Unemployment aid is just one of many friction points in the sweeping bill. An attempt to raise the minimum wage fell short earlier in the day, and Democrats had earlier modified the bill to steer more aid to smaller states and cities.

The version passed by the House last Saturday calls for $400 per week in jobless benefits through Aug. 29, on top of state benefits, to help Americans who have lost jobs amid the economic trauma caused by the coronavirus.

The compromise would lower that weekly benefit to $300, but extend it through Sept. 6, according to a Democratic aide. It would waive taxes on the first $10,200 in aid that jobless people received last year.

The agreement also extends a tax break for businesses for an additional year through 2026.

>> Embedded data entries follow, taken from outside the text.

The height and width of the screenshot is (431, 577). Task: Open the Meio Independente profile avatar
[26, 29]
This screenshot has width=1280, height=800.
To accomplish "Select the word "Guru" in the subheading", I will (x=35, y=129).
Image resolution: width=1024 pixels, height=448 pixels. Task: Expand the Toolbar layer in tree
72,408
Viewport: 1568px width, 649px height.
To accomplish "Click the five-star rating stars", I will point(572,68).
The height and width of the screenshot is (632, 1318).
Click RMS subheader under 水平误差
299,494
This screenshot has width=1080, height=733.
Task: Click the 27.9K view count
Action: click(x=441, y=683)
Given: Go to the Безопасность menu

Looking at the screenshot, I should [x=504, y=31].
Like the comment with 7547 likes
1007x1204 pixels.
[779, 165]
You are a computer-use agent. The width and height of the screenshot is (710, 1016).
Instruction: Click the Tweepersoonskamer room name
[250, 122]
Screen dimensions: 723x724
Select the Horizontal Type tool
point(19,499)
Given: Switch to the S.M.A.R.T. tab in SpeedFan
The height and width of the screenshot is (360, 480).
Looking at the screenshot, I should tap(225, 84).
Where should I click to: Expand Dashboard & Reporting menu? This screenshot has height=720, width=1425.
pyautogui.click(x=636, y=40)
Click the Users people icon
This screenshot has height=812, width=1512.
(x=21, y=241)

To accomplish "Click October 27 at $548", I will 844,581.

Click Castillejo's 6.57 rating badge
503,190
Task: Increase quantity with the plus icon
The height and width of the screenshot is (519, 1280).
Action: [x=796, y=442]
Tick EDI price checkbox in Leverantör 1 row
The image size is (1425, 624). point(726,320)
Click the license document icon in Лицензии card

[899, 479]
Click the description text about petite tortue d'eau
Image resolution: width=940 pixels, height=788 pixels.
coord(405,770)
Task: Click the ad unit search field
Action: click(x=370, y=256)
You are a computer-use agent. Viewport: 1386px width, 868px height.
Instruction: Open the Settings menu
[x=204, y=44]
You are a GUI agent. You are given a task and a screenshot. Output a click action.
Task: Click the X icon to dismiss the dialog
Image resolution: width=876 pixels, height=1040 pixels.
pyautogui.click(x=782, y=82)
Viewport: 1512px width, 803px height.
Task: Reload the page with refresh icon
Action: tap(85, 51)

Biden supports the compromise, the White House said.

If the Senate passes the bill, the House would have to sign off on those changes before Biden could sign it into law.

Republicans were one vote down after Senator Dan Sullivan left Washington en route home to Alaska for a family funeral.

Republicans have broadly supported previous stimulus packages to fight the virus and revive the world’s largest economy, which has yet to replace 9.5 million jobs lost since last year.

But with Democrats in charge of the White House and both chambers of Congress, they have criticized this bill as too expensive. The White House says it could take years for the U.S. economy to add back those lost jobs.

Washington got unexpected good news on Friday after data showed that employment surged in February, adding 379,000 jobs, significantly higher than many economists had expected.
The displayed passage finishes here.